It depends on the part of the country, the market, the local economy, and the cost of living to determine what a ball will go for. The manufacturers are beginning to realize just how important QUALITY pro shops are to their business.
Take a high performance asymmetric ball. You buy it online, because it''s cheaper than you can get it at the local shop for. Then you take it to the lowest bidder because it''s cheap. If it''s cheap, it most likely means it''s a chop shop or the bowling alley owns the shop, and the guy in there is just doing it as a job. You, being the average bowler that thinks a ball is supposed to act like the one you saw the pro throwing on tv no matter what the surface is or how it''s drilled or how you throw it, drop it off and don''t think a thing about it. Say it''s drilled label with the MB in the middle of your track and you start rolling over finger holes? Say the weighthole gets stuck in the wrong place? Say after 100 games you decide to resurface it, and instead of the pro shop guy knowing that it''s supposed to go 500 grit straight to 4000 grit to return it to box surface, goes a typical old school 500, 800, 1500, 2000, 4000, and the ball acts like a piece of junk.
So what are you as the average ignorant bowler going to think? That the pro shop guy screwed it up? Not hardly. That the ball sucks, it isn''t durable, and that dents your perception of the manufacturer. If you take plastic or urethane, you can''t hurt them, but they won''t help you out quite as much. The newer more technological bowling balls take much more care and precision with regard to layout and surface prep to act right than other balls do, and the average ignorant back room guy that drills balls affects perception of the equipment, and the average ignorant guy that orders a 1 inch pin ball with 4 ounces of topweight, then starts looking at the layout instructions that come with the ball and wants a pin over bridge layout, but still wants it legal to go to nationals, those people aren''t doing the manufacturers any favors.

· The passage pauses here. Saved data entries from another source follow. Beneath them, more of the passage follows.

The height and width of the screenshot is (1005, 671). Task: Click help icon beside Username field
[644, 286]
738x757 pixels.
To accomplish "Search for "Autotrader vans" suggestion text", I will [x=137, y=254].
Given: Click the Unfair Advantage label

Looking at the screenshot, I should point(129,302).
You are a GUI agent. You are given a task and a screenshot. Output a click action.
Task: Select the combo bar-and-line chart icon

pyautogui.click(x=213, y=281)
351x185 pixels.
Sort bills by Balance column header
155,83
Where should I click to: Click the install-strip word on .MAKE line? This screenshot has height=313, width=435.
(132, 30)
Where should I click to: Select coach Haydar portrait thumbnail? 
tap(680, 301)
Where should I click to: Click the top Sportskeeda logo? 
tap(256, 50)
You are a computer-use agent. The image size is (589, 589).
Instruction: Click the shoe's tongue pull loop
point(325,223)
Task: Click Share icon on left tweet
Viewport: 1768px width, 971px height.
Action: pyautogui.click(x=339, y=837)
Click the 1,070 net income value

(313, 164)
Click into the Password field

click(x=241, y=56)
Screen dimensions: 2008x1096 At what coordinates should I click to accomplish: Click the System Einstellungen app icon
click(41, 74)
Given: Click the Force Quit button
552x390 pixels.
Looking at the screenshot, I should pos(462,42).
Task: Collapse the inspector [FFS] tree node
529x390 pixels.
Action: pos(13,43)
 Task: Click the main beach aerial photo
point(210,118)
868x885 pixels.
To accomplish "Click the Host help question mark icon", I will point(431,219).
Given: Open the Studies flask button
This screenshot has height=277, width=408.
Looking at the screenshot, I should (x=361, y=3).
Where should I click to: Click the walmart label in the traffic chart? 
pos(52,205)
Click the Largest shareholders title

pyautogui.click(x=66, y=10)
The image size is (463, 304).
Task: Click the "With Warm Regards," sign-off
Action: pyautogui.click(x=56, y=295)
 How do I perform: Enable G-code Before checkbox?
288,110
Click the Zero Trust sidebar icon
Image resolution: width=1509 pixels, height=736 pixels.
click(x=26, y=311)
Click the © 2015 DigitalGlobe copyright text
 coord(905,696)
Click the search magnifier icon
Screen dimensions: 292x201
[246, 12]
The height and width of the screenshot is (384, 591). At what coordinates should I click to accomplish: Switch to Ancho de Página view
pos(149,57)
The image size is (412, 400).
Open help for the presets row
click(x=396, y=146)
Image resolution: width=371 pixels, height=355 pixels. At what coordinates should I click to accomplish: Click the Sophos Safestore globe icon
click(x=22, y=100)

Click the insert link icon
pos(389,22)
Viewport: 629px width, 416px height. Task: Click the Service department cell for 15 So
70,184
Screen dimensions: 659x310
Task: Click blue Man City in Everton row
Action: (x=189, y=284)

Why are people so dumb when it comes to bowling but so educated with golf or something else? Ebonite is trying to protect the pro shops. And here is the angle that hurts the professional shops. If you get a ball online for 120 bucks, and by the time you get a ball drilled with inserts, a slug or interchangeable thumb system for around 50-60 bucks, you don''t think that sounds like a rip-off to the bowler? "I only paid 120 for this ball and you''re gonna charge me half that to drill it? I don''t think so . ." So that bowler walks out and goes to the guy down the street that will do it all for 25, and the vicious cycle begins. That guy screws it up, then the ball is sheepishly brought back in to plug and redrill, and then there''s not really a whole lot you can do. The rg and differential numbers have already been altered, not to mention having to do it again with the redrill, then having to resurface the ball to smooth off the plugged areas to make them smooth, a redrill is a crap shoot more often than not. Or the ball just sucks to begin with and the guy blames it on the ball instead of the idiot operator and the idiot that started the whole thing, him.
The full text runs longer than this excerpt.